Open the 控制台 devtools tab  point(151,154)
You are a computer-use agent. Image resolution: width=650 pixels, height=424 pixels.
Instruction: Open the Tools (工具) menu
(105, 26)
==
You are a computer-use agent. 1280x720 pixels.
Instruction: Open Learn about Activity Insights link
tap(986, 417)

■ **Task brief**
Your task is to list each line of the records with the word "pixels".

■ **Exercise output**
You are a computer-use agent. Image resolution: width=650 pixels, height=424 pixels.
You are a computer-use agent. 1280x720 pixels.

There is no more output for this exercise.